Thor Equities, Meyer Bergman to Sell London Retail Asset for $407M
- May 08, 2018
Thor Equities and Meyer Bergman have agreed to sell London’s iconic Burlington Arcade to a private investor for $406.5 million (£300 million), the sellers announced.
Thor and Meyer Bergman acquired the renowned luxury retail destination for $141 million (£104 million) in 2010 and later completed several upgrades to the property, including stone floors sourced from English quarries. British architect Jamie Fobert restored original details, such as the building’s grand upper arches.
In 2014, the Arcade had an influx of Chanel-owned labels, including swim-and-lingerie label Erees, watchmaker Bell & Ross, milliner Maison Michael and knit label Barrie. These joined other top-shelf retailers such as Ladurée, Vilebrequin, Harrys of London, Lulu Guinness and Church’s.

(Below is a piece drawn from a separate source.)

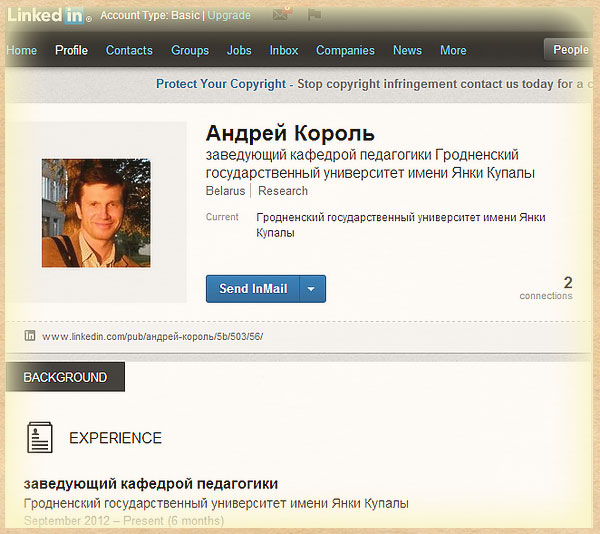Screen dimensions: 600x534
Task: Click the small LinkedIn icon beside profile URL
Action: click(x=30, y=336)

More recently, the property has added luxury brands Manolo Blahnik, Frederic Malle, La Perla and historic perfumer Atkinsons.
Burlington Arcade’s 51 retail spaces are currently 100 percent occupied, a Thor Equities spokesperson told Commercial Property Executive.

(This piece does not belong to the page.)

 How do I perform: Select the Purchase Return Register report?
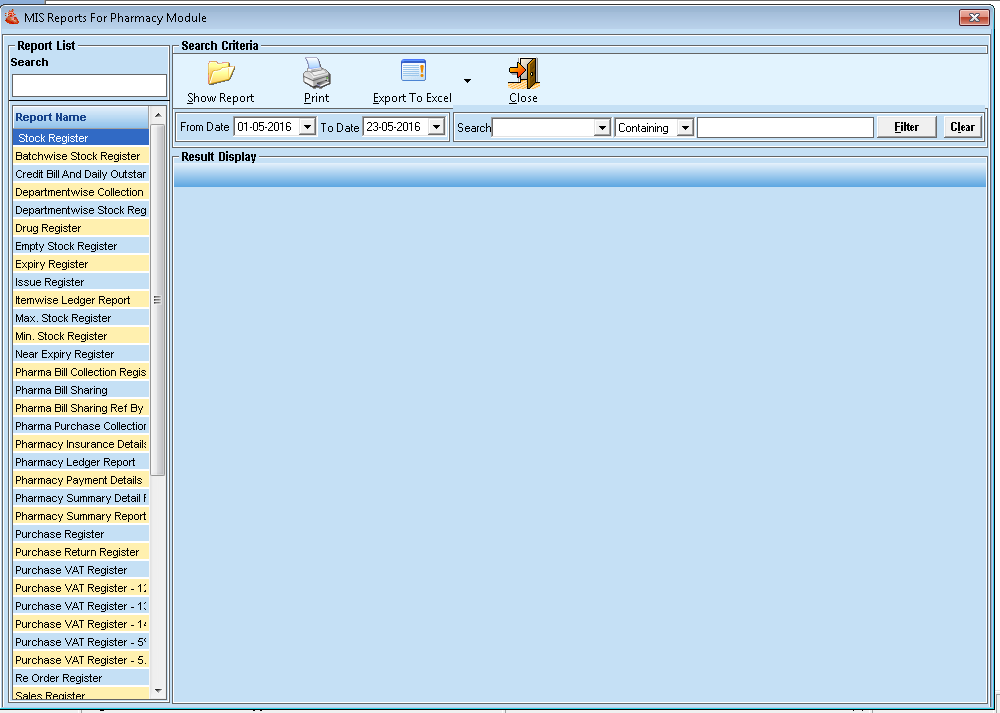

“After repositioning and restoring the Burlington Arcade to its former glory, we felt the time was right to sell this historic landmark,” Joseph Sitt, CEO of Thor Equities, said in a prepared statement. “With its magnificent redesign and new luxury tenants, the property will remain a treasured London destination for generations to come.”

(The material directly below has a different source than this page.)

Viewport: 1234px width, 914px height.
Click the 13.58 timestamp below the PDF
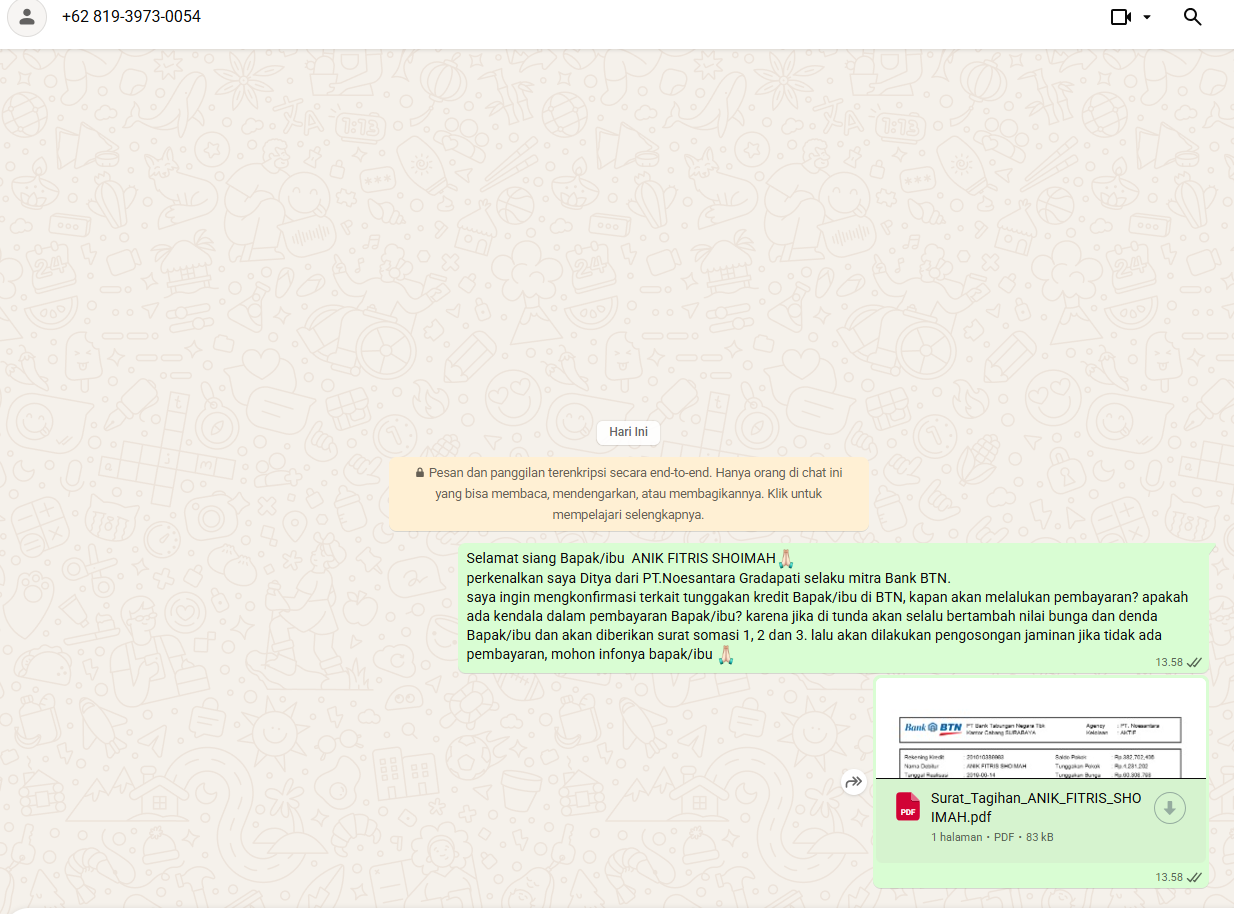[x=1168, y=877]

Considered a landmark since its completion in 1819 as Britain’s first shopping arcade, Burlington Arcade remains the United Kingdom’s longest covered shopping street, extending from Piccadilly to Burlington Gardens, parallel to Bond Street, in London’s posh Mayfair district.
With about 37,000 square feet of retail space and a combined frontage of more than 1,100 feet, the Arcade reportedly attracts more than 4 million visitors a year.
The freehold property has a Grade II protection listing.
London retailing a mixed picture
The Retail Property Outlook 2018 from Knight Frank predicts that “2018 is likely to be just as challenging for the UK retail sector as 2017,” but adds that despite retailer caution, some pressures have eased. For example, the report notes, “many of the post-Brexit inflationary pressures have now annualised and will increasingly drop out of the equation.”
2018 is likely to see investors paying a greater premium for new long leases (15 years and more), because of a scarcity of tenants signing up for long-term leases in high street locations, according to Knight Frank.
Still, London is in enviable shape among the world’s great cities. In November, a Cushman & Wakefield report identified London’s New Bond Street as the home to the world’s third-highest retail rent and noted that Central London is seeing increased demand from both overseas and domestic visitors.